● **Work instruction**: Each record should be given again exactly, and any picture in it left out.

----- Materials provided -----

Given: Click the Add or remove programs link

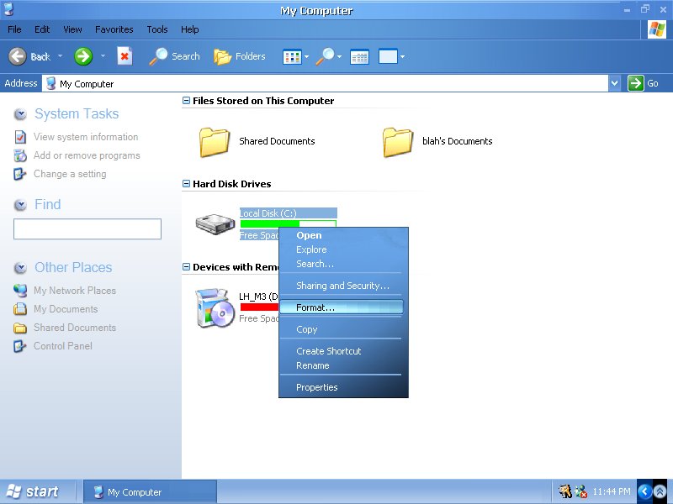Looking at the screenshot, I should tap(87, 155).

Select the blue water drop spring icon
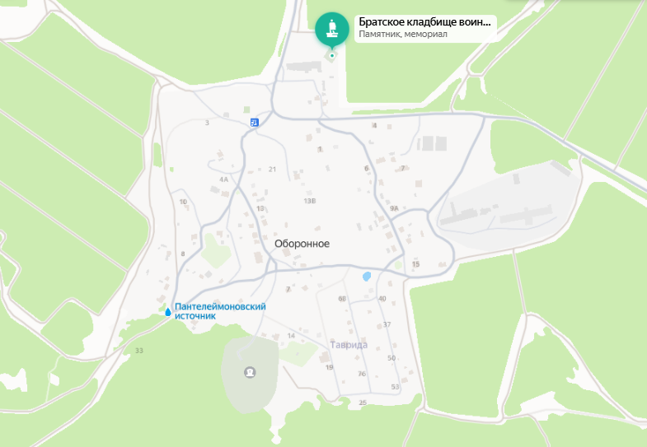[168, 312]
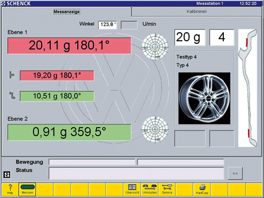Switch to the Kalibrieren tab
The width and height of the screenshot is (264, 198).
(196, 12)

-----

● **Output for this task**:
Given: Click the Add or remove programs link

Looking at the screenshot, I should tap(87, 155).

Select the blue water drop spring icon
[168, 312]
Switch to the Kalibrieren tab
The width and height of the screenshot is (264, 198).
(196, 12)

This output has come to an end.